*** Opening Dataset excerpts ***

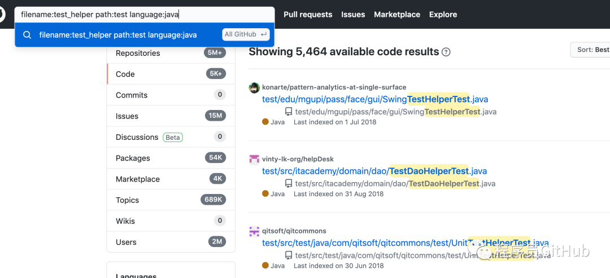This screenshot has width=610, height=278.
Task: Click the help question mark icon
Action: (446, 52)
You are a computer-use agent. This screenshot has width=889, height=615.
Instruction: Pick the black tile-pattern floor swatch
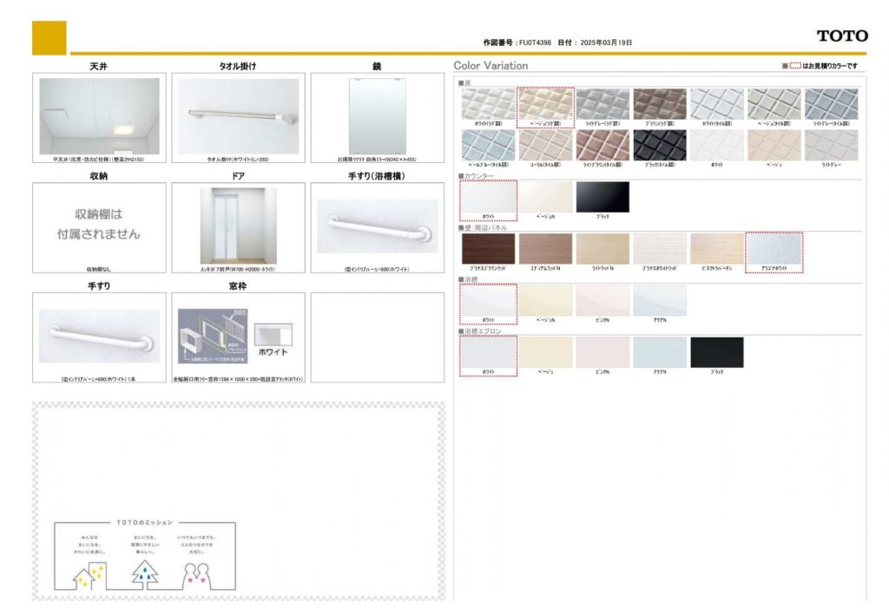pos(660,145)
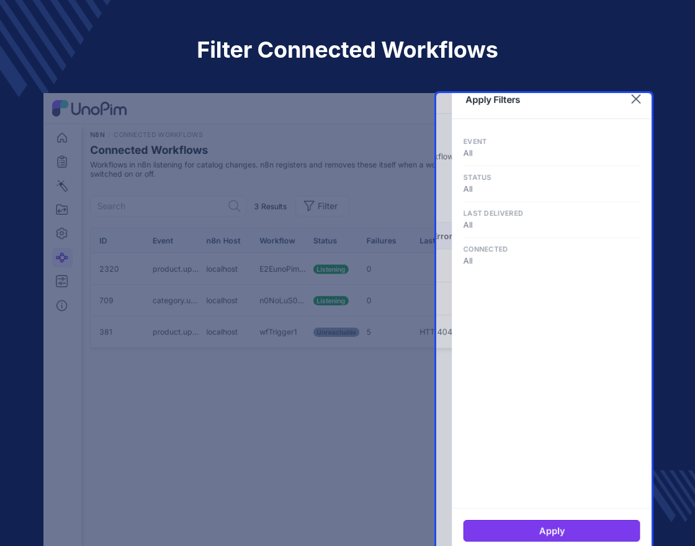Open the info circle sidebar icon
This screenshot has height=546, width=695.
tap(62, 305)
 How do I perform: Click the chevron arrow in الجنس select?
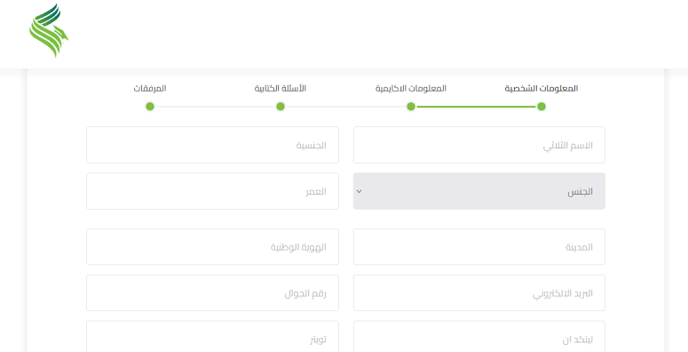pyautogui.click(x=359, y=191)
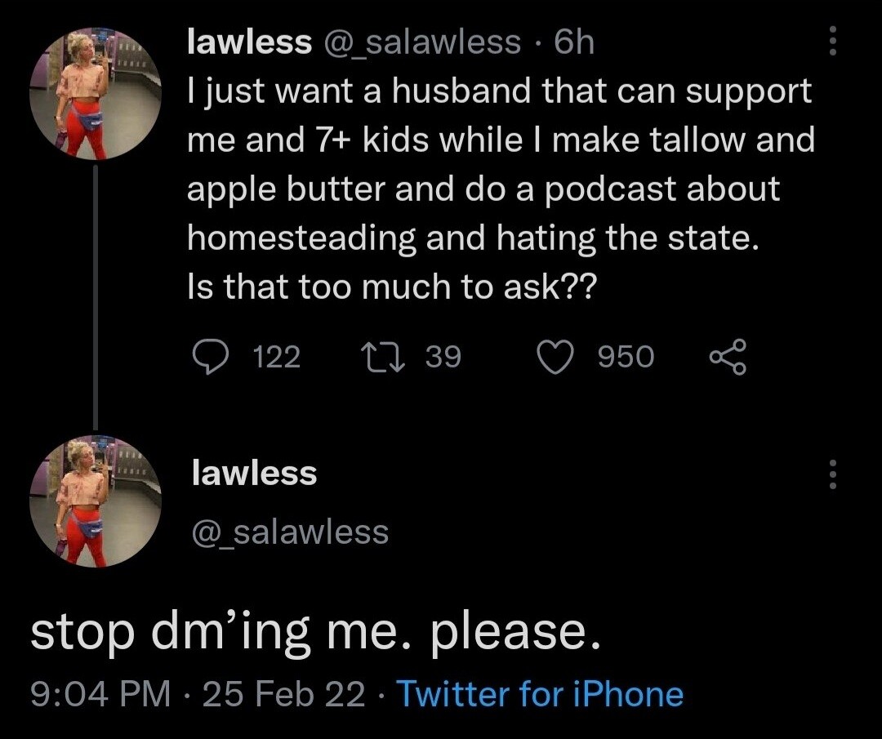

*** Closing Dataset excerpts ***

▶ Required work
The required output is the lines from the one containing "Instruction: Pick the" through the end of the data, printed exactly, with no pictures.

▶ Answer section
Instruction: Pick the black tile-pattern floor swatch
pos(660,145)
Open the info circle sidebar icon
This screenshot has height=546, width=695.
tap(62, 305)
 How do I perform: Click the chevron arrow in الجنس select?
pyautogui.click(x=359, y=191)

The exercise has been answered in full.